Rye (S. cereale), an ancient and important cereal crop, is a monocotyledonous plant mainly cultivated in Europe, Asia, and Latin America [58]. Rye is the only crop rich in gluten protein next to wheat, which is widely used by the food industry around the world for making bread, biscuits, flour, drinks, beer, and other products [59]. Compared with wheat, rye possesses a very balanced distribution of amino acids, so it is considered to be an important dietary source [60, 61]. In addition, S. cereale is a diploid plant belonging to the Secale genus of the Triticeae Dumortier, an important related species of barley and wheat, which is critical for the study of cross-breeding, evolutionary relationship and genetic improvement of Gramineous crops [62]. In this study, we systematically studied the ScbHLH family by studying the recently published whole genome sequence of S. cereale [63]. We identified 220 bHLH genes in S. cereale, and their gene structures, motif compositions, repetition events, chromosome distributions, and phylogenetic relationships were observed. These analyses can provide insights into the evolutionary history and functional diversity of the bHLH gene family in rye, as well as the potential roles of specific bHLH genes in different biological processes. And, the expression patterns of ScbHLH members under different stress and hormone induction were further analyzed. Our results provide valuable clues to the functional identification and evolutionary relationship of the bHLH gene in S. cereale.
Results
Identification of bHLH genes in S. cereale
Two BLAST methods were used to identify all possible bHLH genes in the rye genome (Table S1). The resulting genes were subsequently assigned names ranging from ScbHLH1 to ScbHLH220 based on their respective positions on the rye chromosomes. A comprehensive analysis was conducted to determine their fundamental characteristics, including gene coding sequence (CDS), protein molecular weight (MW), isoelectric point (PI), and subcellular localization.

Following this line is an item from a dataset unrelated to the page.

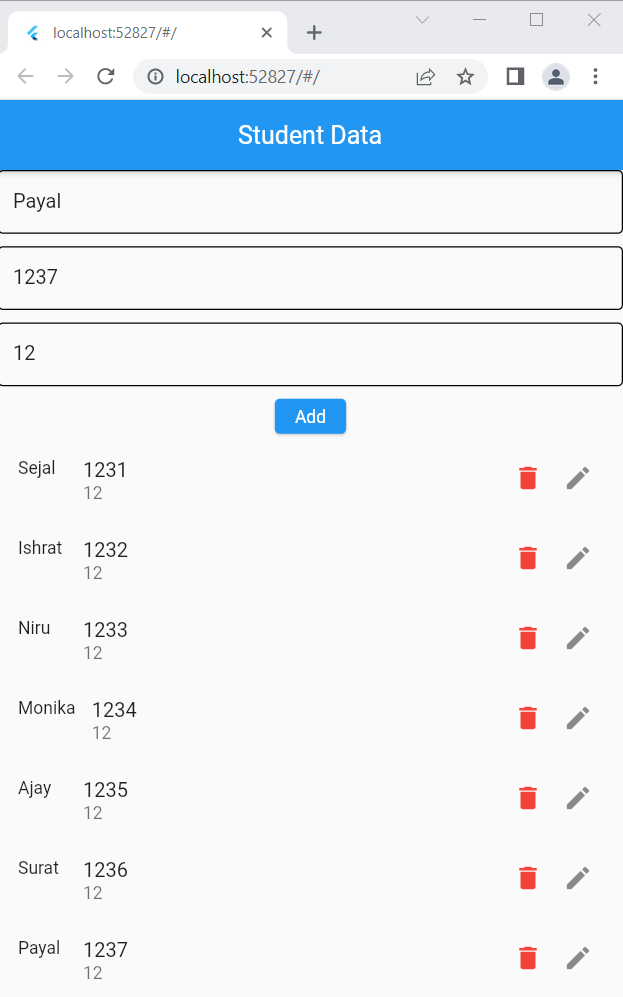The image size is (623, 997).
Task: Delete the record for Sejal
Action: pyautogui.click(x=528, y=478)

Of the 220 ScbHLH proteins, ScbHLH195 was the smallest with 85 amino acids. The largest was ScbHLH82 with 887 amino acids. The molecular weight of the proteins ranged from 9.61 kDa (ScbHLH195) to 96.60 kDa (ScbHLH108). The pI ranged from 4.67 (ScbHLH31) to 11.95 (ScbHLH154), with a mean of 6.75. All of the ScbHLH proteins contained the HLH domain, which is necessary for their function as transcription factors. Additionally, 15 of the ScbHLH proteins contained the bHLH-MYC domain, which may contribute to additional functions or regulatory mechanisms specific to these genes. In the predicted subcellular localization results, 187 ScbHLHs were located in the nucleus, 19 in the chloroplast, 9 in the cytoplasmic, three (ScbHLH16, ScbHLH43, ScbHLH168) in the mitochondria, one (ScbHLH184) in the cytoskeleton, one (ScbHLH220) in the extracellular compartment, one (ScbHLH85) in the peroxisome (Table S1). The ratio of ScbHLH genes to total genes in the S. cereale genome was approximately 0.50%, which was lower than that in Arabidopsis (0.59%) [11] and maize (0.53%) [24], but higher than that in wheat (0.46%) [25], barley (0.35%) [64], rice (0.44%) [7], S. italica (0.48%) [33], tomato (0.46%) [19], and buckwheat (0.49%) [31]. This information provides insights into the evolution and diversification of the bHLH gene family in different plant species.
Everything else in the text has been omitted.